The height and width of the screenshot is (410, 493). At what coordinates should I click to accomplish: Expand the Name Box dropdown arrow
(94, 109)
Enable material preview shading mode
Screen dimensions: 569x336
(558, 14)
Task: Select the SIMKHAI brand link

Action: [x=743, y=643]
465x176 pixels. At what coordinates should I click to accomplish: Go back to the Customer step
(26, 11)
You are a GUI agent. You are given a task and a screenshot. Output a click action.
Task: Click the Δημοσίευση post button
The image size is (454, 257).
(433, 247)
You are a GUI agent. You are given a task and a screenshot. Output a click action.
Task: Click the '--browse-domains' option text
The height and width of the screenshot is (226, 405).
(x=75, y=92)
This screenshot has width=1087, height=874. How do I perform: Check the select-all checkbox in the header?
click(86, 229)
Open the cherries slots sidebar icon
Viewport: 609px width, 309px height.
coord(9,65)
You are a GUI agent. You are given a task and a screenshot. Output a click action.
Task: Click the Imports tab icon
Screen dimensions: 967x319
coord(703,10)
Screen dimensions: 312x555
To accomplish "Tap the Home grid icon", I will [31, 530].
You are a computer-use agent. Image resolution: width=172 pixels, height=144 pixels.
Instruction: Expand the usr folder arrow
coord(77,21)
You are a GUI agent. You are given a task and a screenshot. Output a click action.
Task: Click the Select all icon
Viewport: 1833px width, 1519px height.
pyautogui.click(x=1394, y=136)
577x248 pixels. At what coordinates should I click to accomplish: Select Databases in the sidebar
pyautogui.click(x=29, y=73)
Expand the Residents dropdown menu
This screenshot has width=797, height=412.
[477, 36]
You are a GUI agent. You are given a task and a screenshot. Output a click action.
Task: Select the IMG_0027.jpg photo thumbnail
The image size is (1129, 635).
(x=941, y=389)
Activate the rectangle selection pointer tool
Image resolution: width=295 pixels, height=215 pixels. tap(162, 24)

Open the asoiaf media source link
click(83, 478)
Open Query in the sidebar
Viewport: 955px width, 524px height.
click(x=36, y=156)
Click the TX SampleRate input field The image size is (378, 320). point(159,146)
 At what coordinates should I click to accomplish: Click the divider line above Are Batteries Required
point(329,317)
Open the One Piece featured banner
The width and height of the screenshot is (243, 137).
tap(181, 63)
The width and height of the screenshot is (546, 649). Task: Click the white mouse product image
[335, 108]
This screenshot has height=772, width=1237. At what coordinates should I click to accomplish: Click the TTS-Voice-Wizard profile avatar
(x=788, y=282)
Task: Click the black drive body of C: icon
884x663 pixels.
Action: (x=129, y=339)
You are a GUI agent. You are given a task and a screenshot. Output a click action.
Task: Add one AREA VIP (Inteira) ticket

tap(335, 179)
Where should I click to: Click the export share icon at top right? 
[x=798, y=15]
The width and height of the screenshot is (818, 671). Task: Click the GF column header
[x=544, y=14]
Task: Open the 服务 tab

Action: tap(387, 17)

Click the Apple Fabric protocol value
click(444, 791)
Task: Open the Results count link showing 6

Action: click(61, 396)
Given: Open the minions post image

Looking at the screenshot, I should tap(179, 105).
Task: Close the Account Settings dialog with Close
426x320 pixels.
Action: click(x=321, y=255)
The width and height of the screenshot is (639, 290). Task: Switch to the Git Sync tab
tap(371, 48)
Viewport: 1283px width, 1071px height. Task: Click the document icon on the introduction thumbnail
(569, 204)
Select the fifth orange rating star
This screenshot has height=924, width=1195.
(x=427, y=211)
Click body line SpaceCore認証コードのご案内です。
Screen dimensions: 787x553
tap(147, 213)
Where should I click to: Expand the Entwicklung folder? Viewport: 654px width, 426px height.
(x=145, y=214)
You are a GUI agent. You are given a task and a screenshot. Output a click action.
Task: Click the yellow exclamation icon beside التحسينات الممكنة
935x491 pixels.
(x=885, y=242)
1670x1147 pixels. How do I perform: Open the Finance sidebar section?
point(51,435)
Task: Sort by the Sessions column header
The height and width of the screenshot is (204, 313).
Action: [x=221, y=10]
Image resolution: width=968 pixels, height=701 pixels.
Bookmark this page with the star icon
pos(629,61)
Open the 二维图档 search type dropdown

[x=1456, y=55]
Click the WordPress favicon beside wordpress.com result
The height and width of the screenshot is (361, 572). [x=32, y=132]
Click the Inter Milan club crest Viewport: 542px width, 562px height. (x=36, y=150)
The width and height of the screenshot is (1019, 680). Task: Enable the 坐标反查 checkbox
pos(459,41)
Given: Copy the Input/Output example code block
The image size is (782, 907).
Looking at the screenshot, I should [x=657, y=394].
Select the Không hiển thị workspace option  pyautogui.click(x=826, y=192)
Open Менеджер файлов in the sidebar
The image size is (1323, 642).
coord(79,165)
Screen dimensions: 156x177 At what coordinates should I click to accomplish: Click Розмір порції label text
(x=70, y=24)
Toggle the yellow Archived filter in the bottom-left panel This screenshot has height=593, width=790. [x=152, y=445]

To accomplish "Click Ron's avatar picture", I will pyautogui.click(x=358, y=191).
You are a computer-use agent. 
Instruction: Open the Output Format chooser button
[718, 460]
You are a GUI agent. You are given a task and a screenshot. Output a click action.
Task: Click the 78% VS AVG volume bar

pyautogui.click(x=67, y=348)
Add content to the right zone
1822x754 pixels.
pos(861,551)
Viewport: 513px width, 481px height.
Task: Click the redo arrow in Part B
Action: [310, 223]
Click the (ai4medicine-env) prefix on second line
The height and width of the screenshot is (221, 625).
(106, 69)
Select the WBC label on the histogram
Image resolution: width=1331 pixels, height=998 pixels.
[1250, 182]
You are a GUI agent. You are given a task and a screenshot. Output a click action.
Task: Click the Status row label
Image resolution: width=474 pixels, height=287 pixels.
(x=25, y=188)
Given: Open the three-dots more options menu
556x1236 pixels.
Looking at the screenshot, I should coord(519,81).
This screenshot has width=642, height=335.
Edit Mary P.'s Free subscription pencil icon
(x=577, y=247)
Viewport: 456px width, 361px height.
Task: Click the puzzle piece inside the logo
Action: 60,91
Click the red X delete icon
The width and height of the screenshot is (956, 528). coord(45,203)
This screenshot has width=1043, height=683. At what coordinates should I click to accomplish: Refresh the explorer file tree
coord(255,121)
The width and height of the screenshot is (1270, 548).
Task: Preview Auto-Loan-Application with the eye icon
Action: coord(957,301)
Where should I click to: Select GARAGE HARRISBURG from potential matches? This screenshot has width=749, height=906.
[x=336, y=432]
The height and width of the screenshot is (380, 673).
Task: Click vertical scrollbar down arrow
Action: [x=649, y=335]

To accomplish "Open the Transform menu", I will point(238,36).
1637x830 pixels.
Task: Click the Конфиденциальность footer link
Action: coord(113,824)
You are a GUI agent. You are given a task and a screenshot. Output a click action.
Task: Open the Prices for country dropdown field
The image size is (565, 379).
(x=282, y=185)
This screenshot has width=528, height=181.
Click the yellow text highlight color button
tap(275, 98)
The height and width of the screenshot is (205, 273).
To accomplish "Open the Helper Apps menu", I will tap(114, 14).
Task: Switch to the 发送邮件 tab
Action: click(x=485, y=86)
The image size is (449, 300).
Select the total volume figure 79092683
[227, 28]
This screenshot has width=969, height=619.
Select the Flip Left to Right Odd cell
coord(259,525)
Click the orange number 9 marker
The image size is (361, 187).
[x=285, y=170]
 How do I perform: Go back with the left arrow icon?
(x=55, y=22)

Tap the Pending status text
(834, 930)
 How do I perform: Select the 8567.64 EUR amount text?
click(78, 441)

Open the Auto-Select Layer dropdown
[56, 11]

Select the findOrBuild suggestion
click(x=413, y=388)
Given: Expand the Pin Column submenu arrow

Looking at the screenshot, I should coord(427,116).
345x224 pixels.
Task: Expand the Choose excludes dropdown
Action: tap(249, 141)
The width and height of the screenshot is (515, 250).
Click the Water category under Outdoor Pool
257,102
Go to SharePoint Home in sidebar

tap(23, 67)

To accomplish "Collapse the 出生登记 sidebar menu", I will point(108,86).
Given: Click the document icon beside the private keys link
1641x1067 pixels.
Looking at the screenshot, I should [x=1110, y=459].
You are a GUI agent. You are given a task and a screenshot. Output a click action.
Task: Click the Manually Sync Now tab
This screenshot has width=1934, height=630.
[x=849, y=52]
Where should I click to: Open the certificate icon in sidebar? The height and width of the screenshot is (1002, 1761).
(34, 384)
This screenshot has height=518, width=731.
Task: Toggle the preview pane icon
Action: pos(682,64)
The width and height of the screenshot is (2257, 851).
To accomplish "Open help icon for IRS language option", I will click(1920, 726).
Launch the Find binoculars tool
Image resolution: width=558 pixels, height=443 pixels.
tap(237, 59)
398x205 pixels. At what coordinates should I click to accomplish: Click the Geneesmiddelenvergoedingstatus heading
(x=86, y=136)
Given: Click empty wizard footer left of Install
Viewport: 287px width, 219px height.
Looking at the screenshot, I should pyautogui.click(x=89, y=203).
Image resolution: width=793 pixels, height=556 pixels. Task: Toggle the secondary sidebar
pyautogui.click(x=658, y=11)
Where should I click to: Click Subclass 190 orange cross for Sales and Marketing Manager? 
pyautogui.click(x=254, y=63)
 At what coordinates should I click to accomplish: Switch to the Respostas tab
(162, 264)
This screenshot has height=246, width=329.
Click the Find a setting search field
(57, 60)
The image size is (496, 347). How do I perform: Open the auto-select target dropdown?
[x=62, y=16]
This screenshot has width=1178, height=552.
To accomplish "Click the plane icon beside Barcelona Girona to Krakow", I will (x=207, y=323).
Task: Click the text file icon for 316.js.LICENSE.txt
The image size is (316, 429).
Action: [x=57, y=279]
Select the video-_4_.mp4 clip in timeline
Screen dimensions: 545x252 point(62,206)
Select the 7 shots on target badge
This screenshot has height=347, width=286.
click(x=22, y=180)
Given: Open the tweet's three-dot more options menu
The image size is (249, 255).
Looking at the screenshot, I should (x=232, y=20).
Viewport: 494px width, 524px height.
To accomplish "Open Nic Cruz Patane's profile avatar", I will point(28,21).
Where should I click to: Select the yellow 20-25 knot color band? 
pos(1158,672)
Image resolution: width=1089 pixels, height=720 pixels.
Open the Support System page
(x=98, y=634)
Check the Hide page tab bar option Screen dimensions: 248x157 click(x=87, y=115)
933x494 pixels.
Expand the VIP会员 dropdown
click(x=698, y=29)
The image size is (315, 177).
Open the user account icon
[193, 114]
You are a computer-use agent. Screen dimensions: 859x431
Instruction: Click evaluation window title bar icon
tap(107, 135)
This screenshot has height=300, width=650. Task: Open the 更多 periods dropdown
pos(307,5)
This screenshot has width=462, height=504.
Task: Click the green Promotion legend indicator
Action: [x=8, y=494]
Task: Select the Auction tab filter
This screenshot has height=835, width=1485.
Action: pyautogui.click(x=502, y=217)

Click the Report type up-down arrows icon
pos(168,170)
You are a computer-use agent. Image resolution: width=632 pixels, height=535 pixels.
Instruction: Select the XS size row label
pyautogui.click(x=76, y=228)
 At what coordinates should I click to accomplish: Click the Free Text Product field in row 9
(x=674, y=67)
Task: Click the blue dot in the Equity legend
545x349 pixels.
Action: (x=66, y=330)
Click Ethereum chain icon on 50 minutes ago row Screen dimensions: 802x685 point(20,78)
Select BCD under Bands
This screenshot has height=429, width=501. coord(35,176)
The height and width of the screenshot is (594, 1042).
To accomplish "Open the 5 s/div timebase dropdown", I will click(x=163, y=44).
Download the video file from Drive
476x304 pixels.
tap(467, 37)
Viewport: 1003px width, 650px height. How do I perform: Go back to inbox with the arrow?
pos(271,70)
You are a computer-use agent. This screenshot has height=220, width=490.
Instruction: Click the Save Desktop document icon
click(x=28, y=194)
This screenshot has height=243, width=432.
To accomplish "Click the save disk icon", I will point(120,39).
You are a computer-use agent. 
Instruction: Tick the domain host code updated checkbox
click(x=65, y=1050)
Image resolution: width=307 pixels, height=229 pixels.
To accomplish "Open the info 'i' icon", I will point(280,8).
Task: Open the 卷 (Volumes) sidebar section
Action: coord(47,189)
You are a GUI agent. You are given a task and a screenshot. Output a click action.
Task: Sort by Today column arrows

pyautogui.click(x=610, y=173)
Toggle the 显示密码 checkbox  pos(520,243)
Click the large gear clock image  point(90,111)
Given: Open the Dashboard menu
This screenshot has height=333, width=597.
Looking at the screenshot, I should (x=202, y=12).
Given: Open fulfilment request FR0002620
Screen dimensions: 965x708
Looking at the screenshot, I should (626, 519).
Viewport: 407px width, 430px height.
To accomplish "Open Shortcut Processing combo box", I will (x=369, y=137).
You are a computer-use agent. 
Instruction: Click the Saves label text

### What is needed:
Look through the data above and return each line where the string "filter" occurs.

### Written solution:
Toggle the yellow Archived filter in the bottom-left panel This screenshot has height=593, width=790. [x=152, y=445]
Task: Select the Auction tab filter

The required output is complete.